A study released last week concluded that New Yorkers lack a robust understanding of the Constitution. Also buried in the paper: a damning condemnation of a recent decision by state officials that has gone relatively unnoticed.

The study surveyed adult New Yorkers on their knowledge of the basic structure of government. The authors Eric Lane, a professor at Hofstra University, and Meg Barnette of NYU’s Brennan Center for Justice, conclude that few New Yorkers know “even a little about the Constitution.”

They connect the poor showing to New York’s response to the federal No Child Left Behind law, arguing that the focus on math and English has hurt students’ Social Studies knowledge.

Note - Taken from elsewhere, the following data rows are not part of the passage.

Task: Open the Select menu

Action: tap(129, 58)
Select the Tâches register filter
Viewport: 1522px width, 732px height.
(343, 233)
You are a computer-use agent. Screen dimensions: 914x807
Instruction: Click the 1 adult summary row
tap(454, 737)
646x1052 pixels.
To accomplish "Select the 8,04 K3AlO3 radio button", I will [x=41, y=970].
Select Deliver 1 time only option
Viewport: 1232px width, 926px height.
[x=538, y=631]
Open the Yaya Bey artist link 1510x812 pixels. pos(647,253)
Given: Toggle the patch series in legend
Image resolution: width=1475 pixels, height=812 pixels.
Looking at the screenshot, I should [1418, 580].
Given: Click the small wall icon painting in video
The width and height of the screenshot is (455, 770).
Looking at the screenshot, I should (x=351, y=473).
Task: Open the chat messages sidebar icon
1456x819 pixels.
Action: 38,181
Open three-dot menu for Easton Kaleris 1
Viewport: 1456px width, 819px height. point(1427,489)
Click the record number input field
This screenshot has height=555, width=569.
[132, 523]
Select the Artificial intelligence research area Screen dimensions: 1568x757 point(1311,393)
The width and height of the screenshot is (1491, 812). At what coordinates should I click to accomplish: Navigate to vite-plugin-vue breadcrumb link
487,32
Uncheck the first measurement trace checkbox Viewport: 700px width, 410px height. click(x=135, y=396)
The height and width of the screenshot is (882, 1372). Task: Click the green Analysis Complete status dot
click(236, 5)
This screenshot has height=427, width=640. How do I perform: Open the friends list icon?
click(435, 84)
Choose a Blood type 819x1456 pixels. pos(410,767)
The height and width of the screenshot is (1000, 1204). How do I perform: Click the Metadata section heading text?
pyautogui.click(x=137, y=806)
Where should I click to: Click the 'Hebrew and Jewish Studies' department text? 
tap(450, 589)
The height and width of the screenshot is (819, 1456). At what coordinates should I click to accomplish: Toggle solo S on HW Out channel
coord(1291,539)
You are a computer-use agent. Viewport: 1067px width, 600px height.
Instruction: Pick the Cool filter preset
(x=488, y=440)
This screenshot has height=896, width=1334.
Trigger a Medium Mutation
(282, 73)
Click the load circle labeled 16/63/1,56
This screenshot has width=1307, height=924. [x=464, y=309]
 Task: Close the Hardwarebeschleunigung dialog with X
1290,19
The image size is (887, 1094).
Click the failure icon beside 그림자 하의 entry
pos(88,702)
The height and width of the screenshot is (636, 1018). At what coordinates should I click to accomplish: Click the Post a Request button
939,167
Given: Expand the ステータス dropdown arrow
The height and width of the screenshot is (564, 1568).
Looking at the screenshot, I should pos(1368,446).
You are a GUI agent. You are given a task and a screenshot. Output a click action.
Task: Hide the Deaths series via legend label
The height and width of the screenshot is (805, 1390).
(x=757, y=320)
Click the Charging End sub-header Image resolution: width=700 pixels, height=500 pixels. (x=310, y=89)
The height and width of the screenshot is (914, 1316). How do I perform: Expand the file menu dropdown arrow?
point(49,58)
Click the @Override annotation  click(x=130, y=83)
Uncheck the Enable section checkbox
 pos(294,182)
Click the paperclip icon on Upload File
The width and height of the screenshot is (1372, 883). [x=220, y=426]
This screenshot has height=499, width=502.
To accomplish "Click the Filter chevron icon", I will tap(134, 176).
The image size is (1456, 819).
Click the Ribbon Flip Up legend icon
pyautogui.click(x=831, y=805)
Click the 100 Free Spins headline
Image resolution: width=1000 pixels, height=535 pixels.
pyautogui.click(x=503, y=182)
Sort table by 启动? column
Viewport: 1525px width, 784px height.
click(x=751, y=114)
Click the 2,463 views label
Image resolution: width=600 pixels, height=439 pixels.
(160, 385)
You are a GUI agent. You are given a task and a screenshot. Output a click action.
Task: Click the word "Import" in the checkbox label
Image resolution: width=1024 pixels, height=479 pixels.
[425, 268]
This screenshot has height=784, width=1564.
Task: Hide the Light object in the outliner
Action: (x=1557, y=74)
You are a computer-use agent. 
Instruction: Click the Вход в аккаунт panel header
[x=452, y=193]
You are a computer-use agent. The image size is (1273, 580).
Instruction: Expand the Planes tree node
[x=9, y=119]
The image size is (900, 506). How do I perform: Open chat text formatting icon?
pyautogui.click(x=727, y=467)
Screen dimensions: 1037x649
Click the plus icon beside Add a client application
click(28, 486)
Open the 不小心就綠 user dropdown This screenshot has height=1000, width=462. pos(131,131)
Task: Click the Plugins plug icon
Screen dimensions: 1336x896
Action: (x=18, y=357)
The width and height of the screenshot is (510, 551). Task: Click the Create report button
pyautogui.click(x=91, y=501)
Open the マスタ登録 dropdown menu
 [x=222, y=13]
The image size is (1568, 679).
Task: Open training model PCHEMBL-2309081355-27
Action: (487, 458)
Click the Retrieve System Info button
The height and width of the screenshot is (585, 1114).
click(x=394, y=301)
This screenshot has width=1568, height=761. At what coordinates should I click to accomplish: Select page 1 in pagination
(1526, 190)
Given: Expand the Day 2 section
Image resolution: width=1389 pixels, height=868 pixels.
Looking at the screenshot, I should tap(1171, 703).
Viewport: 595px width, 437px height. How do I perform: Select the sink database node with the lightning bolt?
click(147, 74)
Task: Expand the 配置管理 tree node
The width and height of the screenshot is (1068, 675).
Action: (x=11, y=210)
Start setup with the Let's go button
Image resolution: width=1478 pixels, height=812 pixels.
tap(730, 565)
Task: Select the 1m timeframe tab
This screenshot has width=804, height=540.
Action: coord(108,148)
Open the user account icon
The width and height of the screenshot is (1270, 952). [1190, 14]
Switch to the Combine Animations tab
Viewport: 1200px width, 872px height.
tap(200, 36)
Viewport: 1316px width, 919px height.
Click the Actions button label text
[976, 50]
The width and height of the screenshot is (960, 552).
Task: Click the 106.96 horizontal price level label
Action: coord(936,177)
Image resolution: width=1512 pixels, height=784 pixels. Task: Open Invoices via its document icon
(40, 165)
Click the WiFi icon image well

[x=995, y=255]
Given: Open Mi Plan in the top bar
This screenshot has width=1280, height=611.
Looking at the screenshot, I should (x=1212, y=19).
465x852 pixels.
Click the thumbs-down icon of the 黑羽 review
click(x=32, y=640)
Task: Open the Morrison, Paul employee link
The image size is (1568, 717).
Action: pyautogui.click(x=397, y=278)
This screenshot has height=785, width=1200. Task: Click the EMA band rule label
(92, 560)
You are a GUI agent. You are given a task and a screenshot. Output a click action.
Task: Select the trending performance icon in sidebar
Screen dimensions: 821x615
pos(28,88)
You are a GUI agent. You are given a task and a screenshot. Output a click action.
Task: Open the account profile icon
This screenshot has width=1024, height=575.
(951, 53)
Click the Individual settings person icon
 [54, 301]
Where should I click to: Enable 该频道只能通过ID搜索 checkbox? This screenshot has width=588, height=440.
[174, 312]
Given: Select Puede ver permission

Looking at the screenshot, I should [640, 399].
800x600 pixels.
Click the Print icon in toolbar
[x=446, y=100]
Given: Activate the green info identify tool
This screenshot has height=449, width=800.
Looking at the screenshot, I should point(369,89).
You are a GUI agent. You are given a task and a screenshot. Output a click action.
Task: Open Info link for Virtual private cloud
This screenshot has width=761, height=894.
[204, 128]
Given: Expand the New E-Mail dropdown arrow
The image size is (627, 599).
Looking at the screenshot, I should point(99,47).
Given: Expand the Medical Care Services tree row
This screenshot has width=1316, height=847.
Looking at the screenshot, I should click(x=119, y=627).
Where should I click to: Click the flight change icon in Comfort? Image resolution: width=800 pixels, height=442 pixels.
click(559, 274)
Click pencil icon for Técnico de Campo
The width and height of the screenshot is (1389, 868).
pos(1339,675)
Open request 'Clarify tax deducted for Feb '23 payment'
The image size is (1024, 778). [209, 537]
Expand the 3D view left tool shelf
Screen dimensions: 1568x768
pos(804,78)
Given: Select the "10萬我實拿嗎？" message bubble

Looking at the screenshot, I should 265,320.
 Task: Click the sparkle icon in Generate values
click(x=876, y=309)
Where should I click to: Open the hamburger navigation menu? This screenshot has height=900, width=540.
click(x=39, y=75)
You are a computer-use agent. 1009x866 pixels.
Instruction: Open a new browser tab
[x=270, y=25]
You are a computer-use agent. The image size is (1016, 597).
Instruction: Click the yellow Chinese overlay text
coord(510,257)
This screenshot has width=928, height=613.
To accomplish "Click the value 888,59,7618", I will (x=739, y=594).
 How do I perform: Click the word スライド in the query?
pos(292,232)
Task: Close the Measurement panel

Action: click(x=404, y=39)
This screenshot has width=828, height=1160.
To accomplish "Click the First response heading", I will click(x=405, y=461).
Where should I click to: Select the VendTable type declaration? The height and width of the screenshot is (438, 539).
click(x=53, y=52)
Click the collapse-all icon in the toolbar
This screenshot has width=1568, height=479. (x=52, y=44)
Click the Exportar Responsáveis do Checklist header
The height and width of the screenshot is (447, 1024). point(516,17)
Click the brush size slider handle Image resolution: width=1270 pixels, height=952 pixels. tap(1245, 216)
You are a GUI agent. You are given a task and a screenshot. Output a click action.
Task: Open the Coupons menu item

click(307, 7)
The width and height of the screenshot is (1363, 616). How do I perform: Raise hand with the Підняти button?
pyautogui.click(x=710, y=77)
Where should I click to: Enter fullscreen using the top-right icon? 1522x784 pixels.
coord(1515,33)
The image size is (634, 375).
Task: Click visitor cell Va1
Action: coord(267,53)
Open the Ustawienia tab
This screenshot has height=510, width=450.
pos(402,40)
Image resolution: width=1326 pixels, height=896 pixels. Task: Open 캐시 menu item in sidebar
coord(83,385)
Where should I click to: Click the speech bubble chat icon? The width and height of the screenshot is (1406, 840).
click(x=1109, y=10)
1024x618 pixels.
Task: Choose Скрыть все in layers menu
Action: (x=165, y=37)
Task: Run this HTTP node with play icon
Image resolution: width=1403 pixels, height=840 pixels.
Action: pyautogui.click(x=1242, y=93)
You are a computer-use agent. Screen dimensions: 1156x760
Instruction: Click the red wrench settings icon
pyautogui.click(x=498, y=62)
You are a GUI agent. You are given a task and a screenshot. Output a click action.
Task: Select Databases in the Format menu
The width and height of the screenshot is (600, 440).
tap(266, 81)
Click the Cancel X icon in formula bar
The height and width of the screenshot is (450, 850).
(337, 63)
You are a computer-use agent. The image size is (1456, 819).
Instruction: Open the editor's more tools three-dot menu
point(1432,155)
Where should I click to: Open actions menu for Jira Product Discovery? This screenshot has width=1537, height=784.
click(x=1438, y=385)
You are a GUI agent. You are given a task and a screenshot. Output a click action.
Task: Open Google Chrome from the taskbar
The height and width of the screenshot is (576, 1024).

And they highlight a recent decision by the state Board of Regents to cancel an annual Social Studies test for fourth- and eighth-graders as the latest symptom of that disregard, which they dramatically term an “abandonment of history”:

For years New York required social studies assessment tests for its fourth and eighth grade students. The eighth grade assessment consisted mostly of history questions, while the fourth grade assessment tested skills such as graph reading. Overall, New Yorkers did not perform well on those tests, and New York City students performed horribly…As an explanation for this problematic showing, school officials said that they pay little attention to fourth and eighth grade social studies assessment tests “because they are not among the criteria used to determine if schools are performing adequately, either under state regulations or the federal No Child Left Behind law.”41 Proving that point, in the summer of 2010 the Board of Regents addressed the problem of low performance by ending the fourth and eighth grade social stud- ies assessment requirement, assuring, in the words of one education expert, the abandonment of history, and any hope for improvement in civic literacy at all.

The decision to cancel the test, made in June 2010, received little coverage at the time. In a memo explaining the move, the Board of Regents argued that the test was a casualty of budget deficits.